From two inverters in parallel to multi-module conversion systems
The starting point was a specific case: a dual three-phase SM-PMSM (Surface-Mounted Permanent Magnet Synchronous Motor), ~250 kW, switching frequency 8 kHz. The solution we chose was to operate two 180 kVA inverters in parallel, managed by a dual-board Master-Slave control system. In this architecture, the Master board collects status feedback from the Slave, calculates the control references for both converters, and transmits them to the Slave via a proprietary high-frequency communication system. The Slave board receives the references and closes its own control loop independently. The result is a synchronous and coordinated multi-module conversion system, capable of delivering up to 360 kVA by reusing existing hardware — without having to develop a larger converter from scratch.

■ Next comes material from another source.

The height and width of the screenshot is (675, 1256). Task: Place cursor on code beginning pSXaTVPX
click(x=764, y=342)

This proprietary architecture applies to both electric drives with multi-phase motors (6-phase, 2×3) and high-power configurations (> 1 MW) requiring more than two modules in parallel. The benefits are not limited to scalability: the use of identical modules introduces hardware redundancy — in the event of a unit failure, the system can continue to operate at reduced power — and reduces the overall cost compared to large monolithic converters, especially above 0.5 MW.
The “bottleneck” that traditional architectures cannot solve
However, parallelizing multiple inverters is not technically straightforward. The central issue is not power: it is the synchronization of multi-module communication. In a classic master/slave architecture, the master must open a dedicated communication channel to each slave. Even with just six modules, this centralized node becomes the bottleneck of the entire system: N hardware ports and N bidirectional channels are required, the master is a specialized component that cannot be interchanged with the slaves, and adding or removing modules requires a hardware redesign.

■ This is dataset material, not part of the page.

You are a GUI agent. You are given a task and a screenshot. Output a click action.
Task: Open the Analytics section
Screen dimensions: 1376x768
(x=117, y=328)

The question we asked ourselves was: how could a parallel system be scaled beyond two modules without complexity increasing exponentially? The answer was a ring-bus topology, with a single master and multiple slaves, in which each module has just two unidirectional ports — one for receiving and one for transmitting. This is the architecture on which we built our proprietary solution.
Distributed synchronous communication: Prima Electro’s proprietary solution.
The high-frequency communication system we have developed operates up to the switching frequency of the converters, enabling N inverters to be connected in parallel without the constraints of centralized architecture. The distinction between Master and Slave is only at the firmware level: the hardware is identical for all modules, allowing for in-field reconfigurations and scalable provisioning without modifying the cabling.
The critical technical challenge is synchronization jitter: all output stages must switch with the same timing reference to ensure synchronous PWM and preserve the benefits of simultaneous switching between the conversion cells. With the solution developed by Prima Electro, the propagation jitter of the timing reference is negligible compared to the switching period. Communication takes place via a galvanically isolated differential line or fiber optic link, to minimize EMI coupling, using a commercial microcontroller and dedicated firmware. The solution is patent pending.